CONTENTS.json: Standard JSON file to define a reference package for TIPP. I just copied this one right from the 16S_bacteria package and changed the relevant values in the "files" section
pasta.fasta: Sequences identified by FetchMG were aligned as proteins in PASTA, then, codons from the corresponding nucleotide sequences were subbed in.
pasta.hmm: hmm trained on the whole alignment
pasta.taxonomy
- This is the refined taxonomy used for placement by TIPP. This tree was fit by running RAxML with the unrefined taxonomy as a constraint tree. The tree was first fit without branch lengths, then branch lengths were found by a call to raxml to optimize model parameters.
- The RAxML commands used to generate this tree was:
raxmlHPC-PTHREADS-AVX -m GTRCAT -F -T 20 -p 1111 -g unrefined.taxonomy.renamed -s pasta.fasta -n refined -w $work/raxml_output raxmlHPC-PTHREADS-AVX -m GTRGAMMA -f e -t raxml_output/RAxML_result.refined -T 20 -p 1111 -s pasta.fasta -n optimized -w $work/raxml_output
pasta.tree:
- Contains the unconstrained gene tree estimated on pasta.fasta (with duplicates). This tree was fit using the same raxml commands as above, but without the '-g' argument.

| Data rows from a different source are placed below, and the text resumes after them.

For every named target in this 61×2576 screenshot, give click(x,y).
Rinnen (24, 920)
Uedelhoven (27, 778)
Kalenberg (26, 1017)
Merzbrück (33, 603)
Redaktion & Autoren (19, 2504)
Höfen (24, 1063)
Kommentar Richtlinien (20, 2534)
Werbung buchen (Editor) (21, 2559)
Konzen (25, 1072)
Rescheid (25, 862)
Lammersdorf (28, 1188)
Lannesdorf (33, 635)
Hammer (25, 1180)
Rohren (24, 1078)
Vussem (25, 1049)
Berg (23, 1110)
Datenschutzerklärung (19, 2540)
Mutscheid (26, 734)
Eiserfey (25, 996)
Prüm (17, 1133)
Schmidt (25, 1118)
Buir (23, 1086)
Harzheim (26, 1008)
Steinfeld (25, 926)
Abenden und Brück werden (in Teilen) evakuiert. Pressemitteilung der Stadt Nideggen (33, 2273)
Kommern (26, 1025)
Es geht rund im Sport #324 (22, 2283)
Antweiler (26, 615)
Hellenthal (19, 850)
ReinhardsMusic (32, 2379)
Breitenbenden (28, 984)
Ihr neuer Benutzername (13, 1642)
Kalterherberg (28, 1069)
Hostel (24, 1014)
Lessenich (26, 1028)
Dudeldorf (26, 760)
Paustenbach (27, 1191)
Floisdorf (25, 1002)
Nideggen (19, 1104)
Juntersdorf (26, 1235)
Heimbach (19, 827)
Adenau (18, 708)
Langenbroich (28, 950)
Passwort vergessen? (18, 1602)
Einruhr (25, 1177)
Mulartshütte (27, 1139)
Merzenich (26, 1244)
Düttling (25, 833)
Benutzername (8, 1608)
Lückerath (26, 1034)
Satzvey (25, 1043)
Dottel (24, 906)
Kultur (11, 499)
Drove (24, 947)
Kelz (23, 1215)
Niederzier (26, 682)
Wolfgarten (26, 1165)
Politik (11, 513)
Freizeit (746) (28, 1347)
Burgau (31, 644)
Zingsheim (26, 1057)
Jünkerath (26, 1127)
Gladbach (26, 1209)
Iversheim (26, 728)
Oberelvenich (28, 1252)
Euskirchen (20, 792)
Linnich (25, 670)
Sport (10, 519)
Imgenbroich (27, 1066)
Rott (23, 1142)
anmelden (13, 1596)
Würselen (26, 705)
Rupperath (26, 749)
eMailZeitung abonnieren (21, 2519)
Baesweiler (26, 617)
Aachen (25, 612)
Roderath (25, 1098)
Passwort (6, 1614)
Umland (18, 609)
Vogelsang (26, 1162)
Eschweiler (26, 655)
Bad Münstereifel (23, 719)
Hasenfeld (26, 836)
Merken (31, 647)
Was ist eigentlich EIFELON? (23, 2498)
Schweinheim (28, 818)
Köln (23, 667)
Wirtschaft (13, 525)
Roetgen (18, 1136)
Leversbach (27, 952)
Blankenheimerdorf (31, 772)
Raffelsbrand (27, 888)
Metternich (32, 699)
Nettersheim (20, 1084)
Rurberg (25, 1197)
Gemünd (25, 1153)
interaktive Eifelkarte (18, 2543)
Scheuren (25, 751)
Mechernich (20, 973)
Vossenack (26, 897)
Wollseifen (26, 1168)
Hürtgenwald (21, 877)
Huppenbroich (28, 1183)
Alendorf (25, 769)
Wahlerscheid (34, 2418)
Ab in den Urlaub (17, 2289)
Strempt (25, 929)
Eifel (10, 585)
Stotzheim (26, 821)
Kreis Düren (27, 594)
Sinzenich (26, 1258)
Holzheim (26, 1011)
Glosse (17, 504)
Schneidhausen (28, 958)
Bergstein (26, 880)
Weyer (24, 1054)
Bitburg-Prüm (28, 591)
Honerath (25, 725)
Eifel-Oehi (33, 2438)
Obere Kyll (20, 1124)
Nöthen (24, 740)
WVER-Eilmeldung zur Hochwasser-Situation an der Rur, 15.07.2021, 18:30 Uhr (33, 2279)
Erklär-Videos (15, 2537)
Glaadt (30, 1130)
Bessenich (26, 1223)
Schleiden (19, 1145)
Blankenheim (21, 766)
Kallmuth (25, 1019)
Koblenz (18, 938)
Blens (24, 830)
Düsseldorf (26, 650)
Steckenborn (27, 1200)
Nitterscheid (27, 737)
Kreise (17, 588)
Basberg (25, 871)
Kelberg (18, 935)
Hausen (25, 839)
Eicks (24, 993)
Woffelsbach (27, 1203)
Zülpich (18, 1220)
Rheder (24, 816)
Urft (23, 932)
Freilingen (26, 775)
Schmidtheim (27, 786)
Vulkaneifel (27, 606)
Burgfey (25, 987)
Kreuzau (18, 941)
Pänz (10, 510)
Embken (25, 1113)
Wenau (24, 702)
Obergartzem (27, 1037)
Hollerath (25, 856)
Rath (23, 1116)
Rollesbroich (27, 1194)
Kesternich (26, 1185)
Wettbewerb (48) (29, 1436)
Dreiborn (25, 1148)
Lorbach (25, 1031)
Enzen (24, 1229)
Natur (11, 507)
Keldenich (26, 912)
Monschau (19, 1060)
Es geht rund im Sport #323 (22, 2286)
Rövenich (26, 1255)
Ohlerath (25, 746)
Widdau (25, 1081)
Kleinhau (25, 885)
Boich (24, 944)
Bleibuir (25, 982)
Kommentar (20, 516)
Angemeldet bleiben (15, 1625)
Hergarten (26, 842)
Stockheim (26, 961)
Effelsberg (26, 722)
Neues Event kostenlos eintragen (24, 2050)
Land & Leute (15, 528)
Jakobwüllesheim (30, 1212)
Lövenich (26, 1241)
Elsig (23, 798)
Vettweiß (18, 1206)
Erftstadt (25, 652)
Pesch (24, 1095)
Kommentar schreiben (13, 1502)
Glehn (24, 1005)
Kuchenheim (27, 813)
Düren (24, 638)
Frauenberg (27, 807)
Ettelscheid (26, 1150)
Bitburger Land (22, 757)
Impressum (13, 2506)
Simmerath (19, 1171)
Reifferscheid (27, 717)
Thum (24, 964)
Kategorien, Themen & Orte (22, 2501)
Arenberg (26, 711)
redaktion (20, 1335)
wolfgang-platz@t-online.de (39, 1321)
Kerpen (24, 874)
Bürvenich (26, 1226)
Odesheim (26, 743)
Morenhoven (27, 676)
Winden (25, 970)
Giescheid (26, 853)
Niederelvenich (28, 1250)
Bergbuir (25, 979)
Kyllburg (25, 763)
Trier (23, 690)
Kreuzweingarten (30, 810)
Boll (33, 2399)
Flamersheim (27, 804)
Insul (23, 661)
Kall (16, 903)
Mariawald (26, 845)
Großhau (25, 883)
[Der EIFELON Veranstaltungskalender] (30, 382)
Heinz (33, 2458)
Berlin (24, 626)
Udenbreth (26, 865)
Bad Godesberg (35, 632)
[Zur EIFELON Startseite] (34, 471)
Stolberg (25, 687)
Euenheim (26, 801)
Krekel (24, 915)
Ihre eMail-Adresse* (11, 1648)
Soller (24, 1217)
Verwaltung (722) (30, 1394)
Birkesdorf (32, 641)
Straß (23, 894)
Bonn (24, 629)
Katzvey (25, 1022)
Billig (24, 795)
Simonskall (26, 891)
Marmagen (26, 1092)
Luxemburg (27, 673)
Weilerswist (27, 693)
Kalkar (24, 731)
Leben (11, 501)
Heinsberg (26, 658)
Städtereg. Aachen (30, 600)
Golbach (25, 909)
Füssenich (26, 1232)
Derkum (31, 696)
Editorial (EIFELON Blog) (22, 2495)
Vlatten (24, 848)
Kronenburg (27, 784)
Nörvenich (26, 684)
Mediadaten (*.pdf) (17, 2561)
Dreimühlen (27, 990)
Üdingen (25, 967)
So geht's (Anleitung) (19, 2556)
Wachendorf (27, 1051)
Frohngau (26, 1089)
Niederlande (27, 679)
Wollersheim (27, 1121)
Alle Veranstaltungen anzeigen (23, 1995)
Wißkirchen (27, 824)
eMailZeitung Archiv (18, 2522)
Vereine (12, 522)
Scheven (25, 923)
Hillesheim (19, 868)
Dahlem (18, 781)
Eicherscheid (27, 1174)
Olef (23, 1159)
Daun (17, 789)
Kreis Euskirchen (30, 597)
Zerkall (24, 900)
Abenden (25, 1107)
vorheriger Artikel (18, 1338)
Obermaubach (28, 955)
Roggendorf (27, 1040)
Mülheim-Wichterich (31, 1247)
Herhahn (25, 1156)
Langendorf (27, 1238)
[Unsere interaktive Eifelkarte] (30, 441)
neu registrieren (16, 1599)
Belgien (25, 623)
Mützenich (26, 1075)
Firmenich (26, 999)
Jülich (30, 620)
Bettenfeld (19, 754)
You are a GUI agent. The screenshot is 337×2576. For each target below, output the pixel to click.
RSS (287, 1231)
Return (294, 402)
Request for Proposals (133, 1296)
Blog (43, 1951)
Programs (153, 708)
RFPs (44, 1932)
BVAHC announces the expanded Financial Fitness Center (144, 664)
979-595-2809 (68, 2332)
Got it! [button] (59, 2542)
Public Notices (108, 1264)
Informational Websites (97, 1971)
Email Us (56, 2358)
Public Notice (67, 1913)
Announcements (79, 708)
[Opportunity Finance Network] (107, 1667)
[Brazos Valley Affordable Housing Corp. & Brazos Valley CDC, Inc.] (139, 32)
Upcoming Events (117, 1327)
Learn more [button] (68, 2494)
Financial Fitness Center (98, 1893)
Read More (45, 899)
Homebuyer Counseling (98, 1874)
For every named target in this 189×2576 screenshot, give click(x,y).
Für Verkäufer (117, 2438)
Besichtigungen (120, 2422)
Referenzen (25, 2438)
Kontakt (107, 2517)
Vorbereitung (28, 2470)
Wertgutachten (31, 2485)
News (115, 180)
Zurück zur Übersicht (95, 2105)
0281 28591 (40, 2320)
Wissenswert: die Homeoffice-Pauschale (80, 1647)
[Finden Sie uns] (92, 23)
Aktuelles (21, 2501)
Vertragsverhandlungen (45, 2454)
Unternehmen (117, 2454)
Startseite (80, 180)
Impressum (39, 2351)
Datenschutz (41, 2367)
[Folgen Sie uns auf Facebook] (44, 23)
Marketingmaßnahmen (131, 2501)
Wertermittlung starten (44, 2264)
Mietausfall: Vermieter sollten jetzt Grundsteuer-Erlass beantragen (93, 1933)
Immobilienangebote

pasta.taxonomy.RAxML_info: - RAxML model information for the pasta.taxonomy tree. Note that this is NOT exactly the RAxML_info that was output by raxml. The current version of RAxML creates an _info file that is not compatible with pplacer, so it must be converted to the old form. We do this by using a dummy RAxML_info file in the old form and inputing the relevant data.
pasta.tree.RAxML_info - Likewise for pasta.tree. This is provided in case a user wants to use SEPP on the unconstrained Tree.
species.mapping - The comma-delimited mapping between sequence names in the tree/alignment and NCBI taxon IDs.
taxonomy.table - The NCBI taxonomy table, as TIPP expects.
pasta.tree.dedup: - Contains a sub-tree of 'pasta.tree' above but with duplicate sequences removed. RAxML is not perfect about having the duplicate sequences be exactly contained in a single clade of its output, but modulo branch length it effectively is. So this tree arbitrarily picks one representative sequence from each equivalence class (see below) and pulls out the subtree with those sequences. Name-mapping info is in the json file below.
dedup_name_map.json A data structure in JSON form representing the set of duplicates in 'pasta.fasta'. It defines a set of equivalence classes for sets of identical sequences, and provides some mappings to work with the dedup tree. See here for a function creating this data structure.
Importing this file in python using the json library will create a dictionary object with the following:
- 'fasta_names_to_equiv_class': dictionary object mapping every sequence in the original pasta.fasta file to an equivalence-class.
key: orignal pasta.fasta sequence names (str)
value: equivalence-class-id (int)
- 'fasta_equivalence_class_definitions': a dictionary mapping equivalence-class-id to relevant metadata about it. Each value is itself a dictionary:
key: equivalence-class-id (int)
value: dictionary object with the following items:
'seq': (str) sequence string.
'members': (list) sequence names from original pasta.fasta sharing the same sequence.
'copynum': number of duplications (i.e. length of the 'members' list, provided for convenience).
- 'deduped_name_to_equivalence_class': dictionary containing a key for every name in the tree 'pasta.tree.dedup' and a value with its equivalence-class-id.